Yeah, how do you back that up? That's not what we're about. We're not here to just cash in on one track, and we're not here to get you all invested in us and then we don't make another album.
I heard you were working with Diplo and Stargate on the new album. How are those collaborations developing?
Diplo is working on either one or two tracks, and we just gotta get them finished because he is all over the shop. He's in India, he's in Thailand, he’s everywhere. I don't know if we'll get it finished in time because we have to hand this album in soon. And then, I am sitting on a couple of tracks that nobody else has heard but Stargate. We had fun; I just brought a fully written song into the session, and they were like 'err, no one does that…[but] it’s great!’ So that worked in a different way to how I normally work.
“I went through a couple of situations where I realised that even though I can take control of my musical direction, I can get into a situation where a few ingredients make me lose myself.”
Your current single “I’m in Control” could be interpreted as being about a relationship, but it’s also a neat metaphor for someone in the music industry that’s in control of their sound. What was the inspiration behind it?
Well, [the writing] started on one side of a process I was going through, and [at first] the chorus was different, and it didn’t resonate with me. I went through a couple of situations where I realized that even though I can take control of my musical direction, I can get into a situation where a few ingredients make me lose myself.
There was a personal situation where it was dangerous for me, and I had lost my ability to assert myself all along the way. I was like, ‘Why haven't I learnt these skills? Shit, I am missing something here in my personal development.' And I was like, 'Well, most of my time is spent doing music, so how can I put in something in my process that is going to help me personally?' What do I need to say to myself to keep myself in the right position?'
Do you think of the song as having a feminist message?
I think any woman who is showing positivity in the female zone can consider themselves part of the feminist movement. And if you're not helping, perhaps you can still be part of the feminist discussion. I do feel like women who are not helping the feminist cause are still relevant, because you need to look at what they're going through that makes them unable to do positive things for themselves and for other women. There's always a reason behind it. Maybe they don't have the human rights? Maybe in a situation where they're not free to make these choices.
Why did you choose to shoot the “I'm in Control” video in the Dominican Republic?
We did wanna do it in Jamaica, because I am half-Jamaican, and because of [featured artist] Popcaan—but it ended up being too expensive. It was serendipitous, because the people we met out in the D.R. were just beautiful people.
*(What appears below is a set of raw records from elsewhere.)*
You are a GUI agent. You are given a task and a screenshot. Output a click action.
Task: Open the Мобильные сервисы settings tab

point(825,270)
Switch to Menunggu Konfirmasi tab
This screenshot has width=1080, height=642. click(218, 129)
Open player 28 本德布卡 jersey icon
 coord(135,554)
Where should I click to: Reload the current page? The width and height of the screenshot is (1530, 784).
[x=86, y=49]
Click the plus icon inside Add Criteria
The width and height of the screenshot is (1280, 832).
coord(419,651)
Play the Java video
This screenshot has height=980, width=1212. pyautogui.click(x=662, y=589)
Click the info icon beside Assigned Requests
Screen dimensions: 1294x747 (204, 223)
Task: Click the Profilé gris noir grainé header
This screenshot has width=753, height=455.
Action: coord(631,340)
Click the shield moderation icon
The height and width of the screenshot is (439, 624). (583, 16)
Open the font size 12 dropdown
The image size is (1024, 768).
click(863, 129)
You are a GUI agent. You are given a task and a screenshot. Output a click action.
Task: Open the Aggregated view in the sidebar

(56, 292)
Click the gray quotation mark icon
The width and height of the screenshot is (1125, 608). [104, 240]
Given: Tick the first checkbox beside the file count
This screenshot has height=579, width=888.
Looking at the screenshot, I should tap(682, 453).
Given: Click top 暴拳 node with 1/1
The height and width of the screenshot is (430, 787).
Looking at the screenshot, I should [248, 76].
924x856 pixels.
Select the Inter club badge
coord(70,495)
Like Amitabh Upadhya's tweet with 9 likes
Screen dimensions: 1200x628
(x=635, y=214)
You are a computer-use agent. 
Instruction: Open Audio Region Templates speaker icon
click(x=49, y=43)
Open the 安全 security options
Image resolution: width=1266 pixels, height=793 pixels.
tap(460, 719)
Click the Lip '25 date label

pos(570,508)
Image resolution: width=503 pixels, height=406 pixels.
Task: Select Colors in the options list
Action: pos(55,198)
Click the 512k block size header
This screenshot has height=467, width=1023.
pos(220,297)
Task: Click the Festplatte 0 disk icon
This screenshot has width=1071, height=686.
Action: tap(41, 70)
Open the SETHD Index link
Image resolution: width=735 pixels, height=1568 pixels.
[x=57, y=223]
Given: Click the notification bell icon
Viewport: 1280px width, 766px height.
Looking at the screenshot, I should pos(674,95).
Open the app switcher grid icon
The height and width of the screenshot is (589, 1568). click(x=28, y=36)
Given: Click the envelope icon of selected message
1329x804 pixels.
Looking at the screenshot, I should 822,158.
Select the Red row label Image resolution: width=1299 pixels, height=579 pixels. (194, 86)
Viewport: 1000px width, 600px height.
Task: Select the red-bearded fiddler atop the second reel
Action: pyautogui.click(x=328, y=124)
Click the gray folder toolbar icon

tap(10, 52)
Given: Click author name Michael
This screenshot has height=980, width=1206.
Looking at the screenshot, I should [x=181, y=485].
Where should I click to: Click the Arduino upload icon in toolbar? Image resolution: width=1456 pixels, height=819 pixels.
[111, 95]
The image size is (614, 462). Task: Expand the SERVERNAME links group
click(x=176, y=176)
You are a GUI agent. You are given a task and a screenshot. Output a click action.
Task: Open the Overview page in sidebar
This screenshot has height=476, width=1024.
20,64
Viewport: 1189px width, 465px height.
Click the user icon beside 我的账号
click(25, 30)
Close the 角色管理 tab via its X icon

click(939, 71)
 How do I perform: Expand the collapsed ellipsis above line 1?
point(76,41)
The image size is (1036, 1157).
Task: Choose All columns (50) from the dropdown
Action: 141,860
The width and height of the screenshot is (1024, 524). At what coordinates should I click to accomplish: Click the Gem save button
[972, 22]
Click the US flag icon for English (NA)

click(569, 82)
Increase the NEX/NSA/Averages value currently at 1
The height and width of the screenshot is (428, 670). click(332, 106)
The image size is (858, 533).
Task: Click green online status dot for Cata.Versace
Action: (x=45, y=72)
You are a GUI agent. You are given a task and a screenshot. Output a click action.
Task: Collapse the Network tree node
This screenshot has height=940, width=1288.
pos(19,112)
Was the video street cast?
Yeah. I wasn’t there, but the director Emil Nava was. I was like, 'You find what is beautiful about what's there. I don't wanna change anyone, let's not get hair and makeup, let's not get styling.' When I got there, he had rallied this beautiful group of people that were so chill but also fierce, and also sensitive. There was this really sweet group of boys who were looking after each other as family because some of them didn't have family. In that scene where they've all got the masks on, Emil was trying to get them to bring out a more brutish side of them, and they were just not that way with each other. They kept having their arms around each other. [Emil] was like, 'No no, push each other,' and they were like, 'Why? He didn't do nothing.'
You see with a lot of Western artists going to certain countries to shoot videos, and it can come across as appropriation. Did that play on your mind? Like, ‘let's not exoticize this?'
That's why we didn't have the dancers doing a whole heap of stuff they would never normally do. I was like, 'These girls are chill. They don't booty-wine in the street, so we're not gonna get them to do that right now.' The camera would just go in on them just like being themselves, and I think we just capture how they are as people.